なのになぜいま、HIV感染者が増えているのでしょうか?
知識の欠如?
東京都は「知識の欠如」が原因のひとつではないか?と分析しています。
(HIV感染者、20代過去最多148人 東京都内、20~30代で7割)
しかし、これは断じて違いますね。
「生はダメ」なんて、高校生でも知っています。
ましてやゲイならば誰でも知っているでしょう。
危険だとわかっていながらやってしまうのです。
出会いに対する恐怖感の欠如
ゲイアプリが登場したことにより、出会い(リアル)が非常に簡単になっています。
発展場にいって相手を見つけてやるとか、ゲイバーでいい人を見つけてやるとか、掲示板で相手を募集するとか、一昔前の出会いに比べて、いまの出会いは格段に難易度が下がっています。
要は誰でも出会えるし、誰でもやれる時代。
またゲイアプリの普及に伴って、出会いに対する『恐怖感』も薄れてきています。
発展場に行くとか、掲示板で相手を募集するとかいう行為には、必ずある程度の『恐怖感』が伴いました。
「どんな人かもよくわからない」人と出会うという大前提があったからです。
また昔は「ネットはコワイ」ものでした。
しかし、いまはネットは誰でも使えるものですし、アプリで写真交換をしたり、メッセのやりとりをしたり、相手のTwitterを見たりして、その上で出会います。
ですから、出会いに対する恐怖感が少なく、出会った時にはすでに知り合い。
出会った時にはすでに情が芽生えているということもあるのです。
週2でリアル
私の知人にも何人か聞いたところ、20代のゲイは
「多い時で週2でリアルしていた」
「少なくとも月に数回はリアルしている」
「アプリを使って出会うことに抵抗感はない」
というような意見を述べていました。
しかし、30代の方々は
「アプリ等で出会うことに抵抗がある」
「アプリで出会うことはあまりない」
という方が多かったです。
NOと言えないゲイ
さて、そのような時代的な背景に、ゲイ特有の問題もからんできます。
問題のひとつ目は、
「NOと言えないこと」
です。
これは私の主観ですが、ゲイはノンケ男性に比べて「NO」と言えない人が多いです。(特にネコ=受け入れる側の人)
「人から嫌われたくない」「なるべく周りに合わせよう」という気質の人が多いのです。
リアルして、セックスする流れになって、タチがコンドームをつけずに挿入してきた。
・・・けど、「ダメ」と言えなかった。
一応、言ってみたけど、そのまま入れられてしまった。というような経験をしている人は結構多いのです。

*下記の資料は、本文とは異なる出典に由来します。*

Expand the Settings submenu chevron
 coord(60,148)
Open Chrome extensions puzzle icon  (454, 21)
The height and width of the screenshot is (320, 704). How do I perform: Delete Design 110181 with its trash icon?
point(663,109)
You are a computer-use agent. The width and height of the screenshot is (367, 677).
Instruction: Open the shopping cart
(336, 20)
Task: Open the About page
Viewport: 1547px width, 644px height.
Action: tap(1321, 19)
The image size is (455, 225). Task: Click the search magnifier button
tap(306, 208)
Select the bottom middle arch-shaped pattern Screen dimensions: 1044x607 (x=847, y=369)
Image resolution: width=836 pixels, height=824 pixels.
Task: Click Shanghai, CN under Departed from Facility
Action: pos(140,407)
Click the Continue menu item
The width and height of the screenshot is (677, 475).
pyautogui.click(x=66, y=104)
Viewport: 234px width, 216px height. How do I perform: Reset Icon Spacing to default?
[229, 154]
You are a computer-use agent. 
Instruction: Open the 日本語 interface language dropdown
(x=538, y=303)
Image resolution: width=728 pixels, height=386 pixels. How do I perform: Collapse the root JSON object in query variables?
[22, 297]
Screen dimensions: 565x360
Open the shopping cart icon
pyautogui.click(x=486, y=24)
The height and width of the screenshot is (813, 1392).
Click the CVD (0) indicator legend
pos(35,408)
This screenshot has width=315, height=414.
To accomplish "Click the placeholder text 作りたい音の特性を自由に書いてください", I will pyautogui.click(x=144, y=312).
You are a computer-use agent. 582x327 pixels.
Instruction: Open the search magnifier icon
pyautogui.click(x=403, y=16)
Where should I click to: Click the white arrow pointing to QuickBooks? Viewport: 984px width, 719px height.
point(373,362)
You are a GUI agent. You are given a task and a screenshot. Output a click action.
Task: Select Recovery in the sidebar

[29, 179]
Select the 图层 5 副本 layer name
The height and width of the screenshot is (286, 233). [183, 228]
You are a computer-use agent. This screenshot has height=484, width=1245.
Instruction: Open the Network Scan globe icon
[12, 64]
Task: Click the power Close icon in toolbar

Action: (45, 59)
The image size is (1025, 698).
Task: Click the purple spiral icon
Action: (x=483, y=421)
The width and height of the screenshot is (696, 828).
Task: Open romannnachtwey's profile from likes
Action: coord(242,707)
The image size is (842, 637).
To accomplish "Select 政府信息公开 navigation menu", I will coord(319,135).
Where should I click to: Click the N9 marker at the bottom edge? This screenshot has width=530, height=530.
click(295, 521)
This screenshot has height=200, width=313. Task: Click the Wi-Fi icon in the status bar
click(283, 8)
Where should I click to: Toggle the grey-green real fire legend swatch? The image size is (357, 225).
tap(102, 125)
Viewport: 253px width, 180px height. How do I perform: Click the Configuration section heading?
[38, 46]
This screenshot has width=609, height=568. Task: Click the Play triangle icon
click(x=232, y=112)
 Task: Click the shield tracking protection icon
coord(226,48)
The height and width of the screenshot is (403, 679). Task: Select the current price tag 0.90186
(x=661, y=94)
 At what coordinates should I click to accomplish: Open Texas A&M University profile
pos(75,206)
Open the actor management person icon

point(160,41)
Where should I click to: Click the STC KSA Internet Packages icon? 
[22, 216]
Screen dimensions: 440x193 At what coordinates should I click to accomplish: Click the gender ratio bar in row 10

「せっかく出会ったのにここでNOと言ったら、相手から嫌われてしまうかも・・・」という考えもあるのかもしれません。
刹那主義
そこにさらにもうひとつの問題が加わります。
それは
「刹那主義」
ということです。
ゲイは結婚もできませんし、子どもも残せません。
それゆえに、ノンケ(異性愛者)に比べて、人生の目的、生きる意味を見出せない人が多いのです。
(結婚、育児だけが人生の目的ではありませんが、それがある人は人生の目的が明確です)
「どうせ結婚できないし、老後ひとりだし、なるべく早く死にたいよね」
冗談まじりにそんなことを言い合うゲイも多いです。
そのような考え方から、「今さえ良ければいい」「今楽しければいい」「健康なんてどうでも良い」と考えているゲイもたくさんいます。
だから、酒飲みまくって、タバコ吸いまくって、いろんな人とセックスしまくって、お金を浪費しまくるという、ノンケではあり得ないような遊び方をしてしまうのです。
セックスにおいても、相手のことが好きになると先のことは考えずに、「もう生でいいや」「中に出していいよ」となってしまう。
このような事情が絡み合い、いまなお、HIV感染者が増え続けているのでしょう。